431話 平和丸

『艦長、曳航準備完了です』

「よし、引き出そう。両舷前進最微速」

「両舷前進最微速! ようそろ!」


 どうやら『アン・サン1号』と『あおば』を曳航索で接続できたらしく、引き船引かれ船部署を所掌していた掌帆長が矢沢に報告を入れた。


 それを確認すると、矢沢は航海士に前進の号令を発する。艦は発電用機関を駆動させて海を滑り、曳航索に繋がれた古いタンカーを洞窟から引き出していく。

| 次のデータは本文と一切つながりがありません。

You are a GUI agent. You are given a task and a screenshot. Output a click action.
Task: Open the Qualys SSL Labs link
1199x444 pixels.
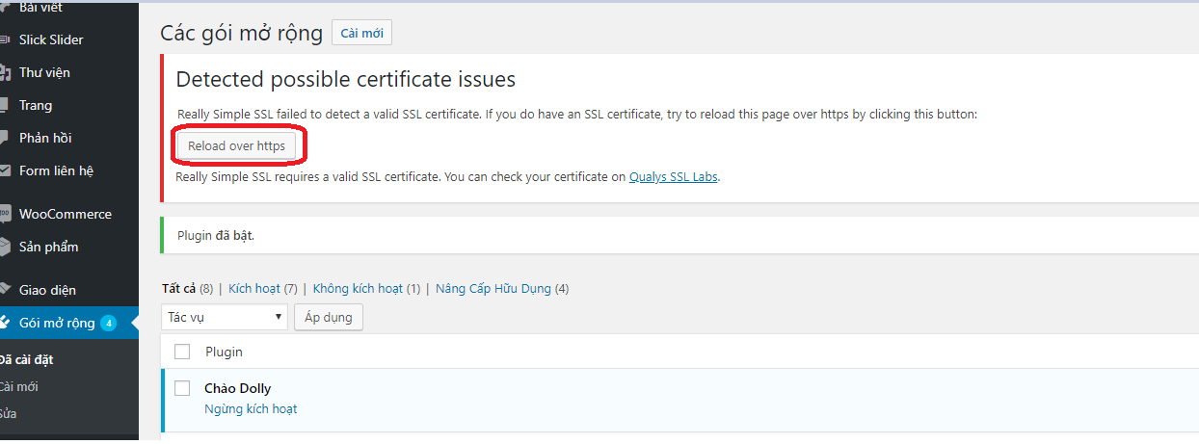pos(673,177)

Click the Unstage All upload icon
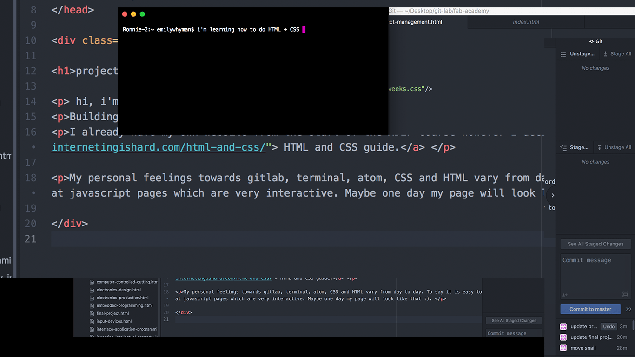[600, 147]
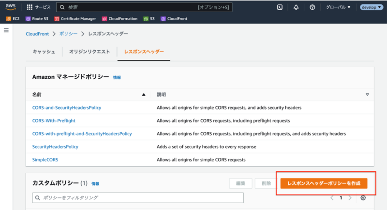This screenshot has width=387, height=210.
Task: Click the AWS logo home icon
Action: tap(11, 7)
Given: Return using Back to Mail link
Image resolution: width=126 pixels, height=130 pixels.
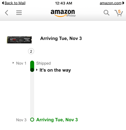Looking at the screenshot, I should 15,3.
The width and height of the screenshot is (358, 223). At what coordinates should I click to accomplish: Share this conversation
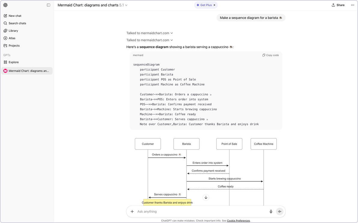(338, 5)
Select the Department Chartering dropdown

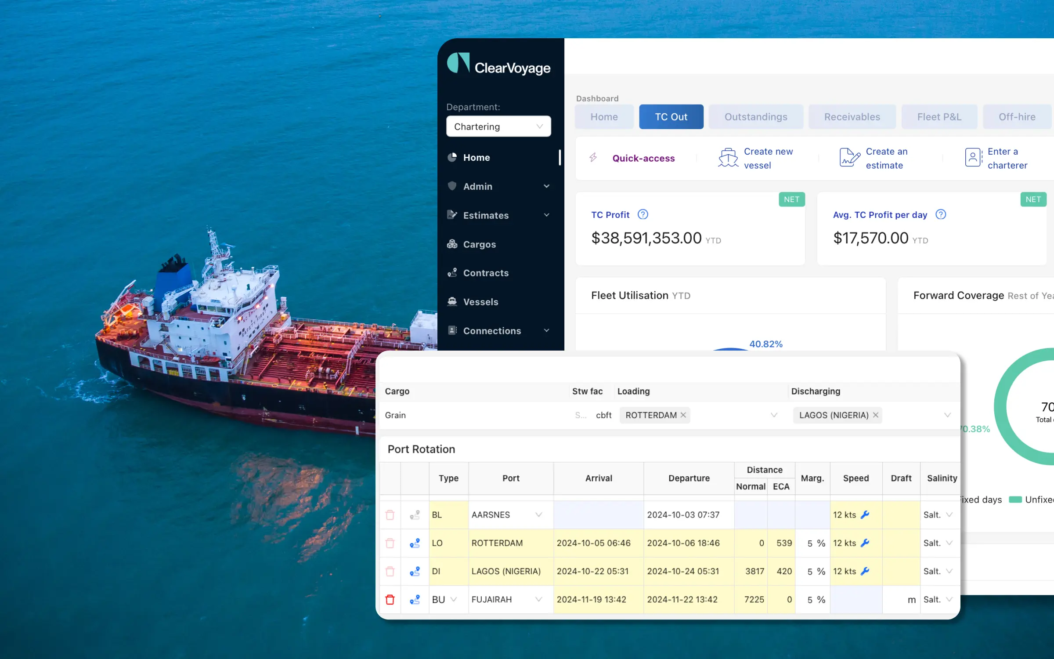497,127
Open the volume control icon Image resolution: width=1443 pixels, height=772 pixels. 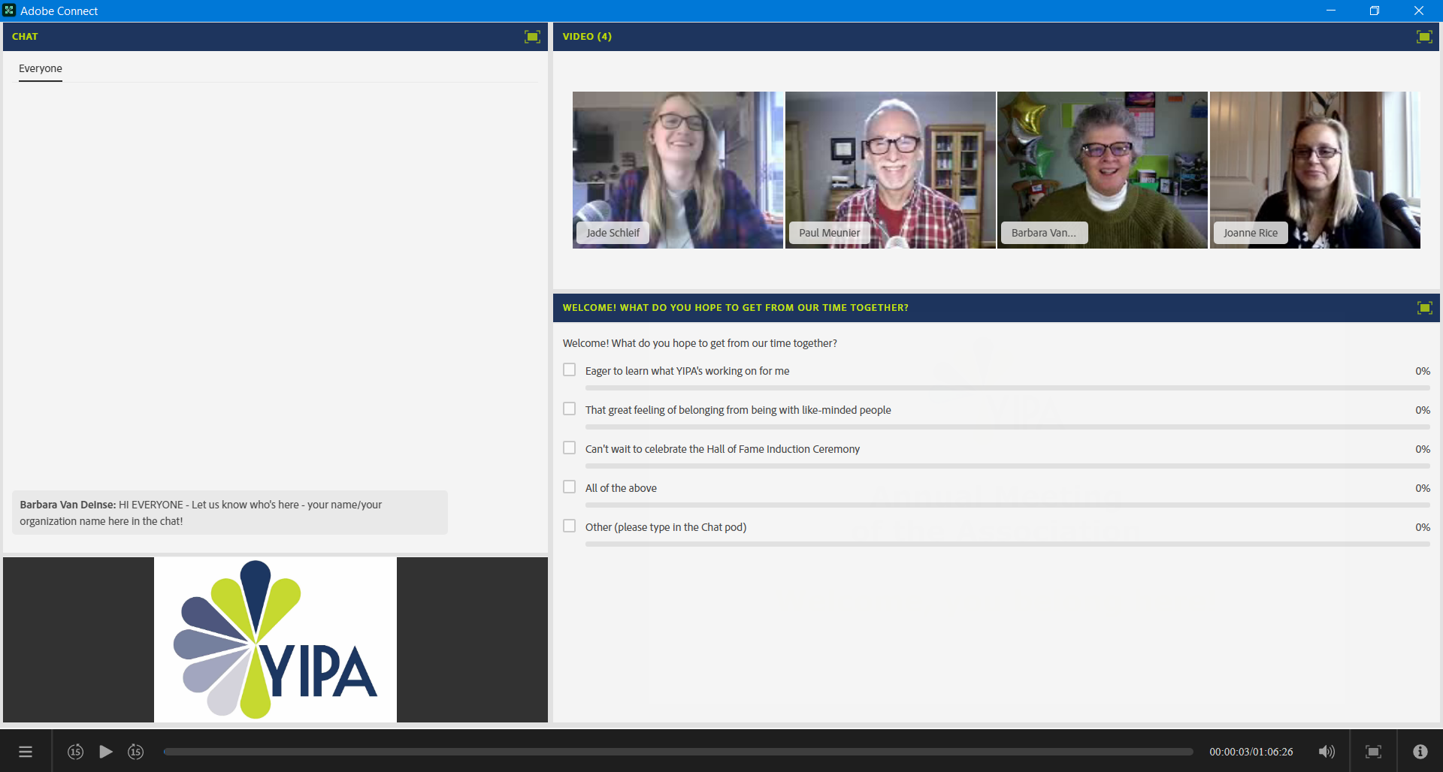tap(1327, 751)
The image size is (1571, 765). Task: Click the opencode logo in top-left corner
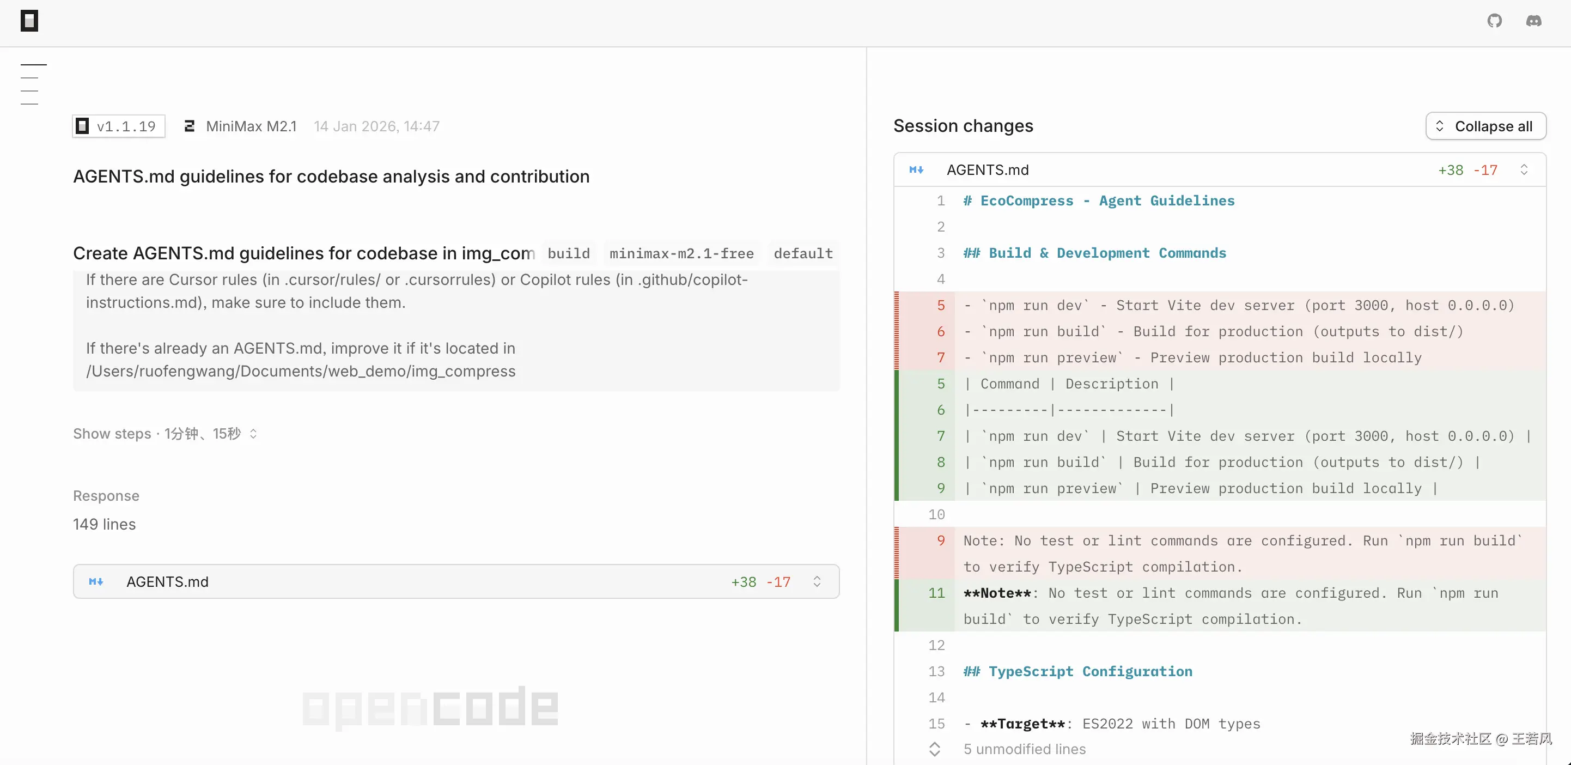click(x=29, y=21)
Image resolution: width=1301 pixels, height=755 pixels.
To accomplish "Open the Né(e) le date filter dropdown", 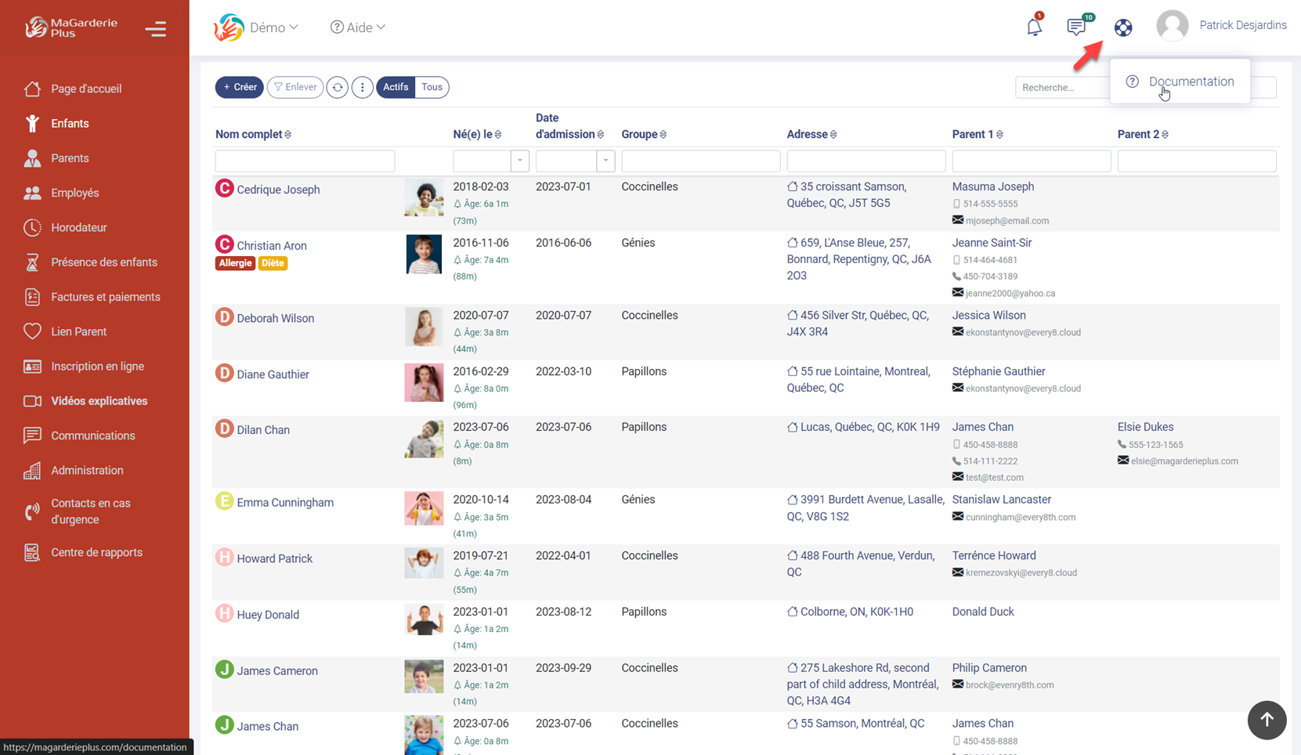I will point(519,161).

 もちろん、タグボートもなしに護衛艦1隻だけで洞窟から引き出すなど、危険性の高い行為ではあるが、この世界にはそもそもタグボートが存在しない。艦隊に属する他の船では能力不足であるがゆえに、タンカーを引っ張れるのは『あおば』だけなのだ。


 この世界基準では、どちらも大型船の部類に入る。精緻な作業を要求される状況に、艦橋で様子を見守っていたラナーは震えた声で矢沢を呼ぶ。


「ねえネモさん、本当に大丈夫なの?」

「問題ない。舵長、君ならば大丈夫だと信じている」

「は、はいっ……!」


 舵長と呼ばれた短髪の女性、明堂院穂希1曹は、やや震え声ながらも矢沢に返答。手にした舵輪を少しずつ切りながら、艦を着実に進めていく。


 舵長は戦闘時や出入港時など、主要部署が発令されている際、つまり重要な時に舵を握る主力の操舵手のことを言う。明堂院は37歳と自衛隊でも長期の勤務に就いており、艦艇勤務も長く腕も確かなのだが、いかんせん自分に自信がないのか、分厚いメガネの奥に見える瞳はうるんでいる時ばかりで、いつも挙動がおかしい。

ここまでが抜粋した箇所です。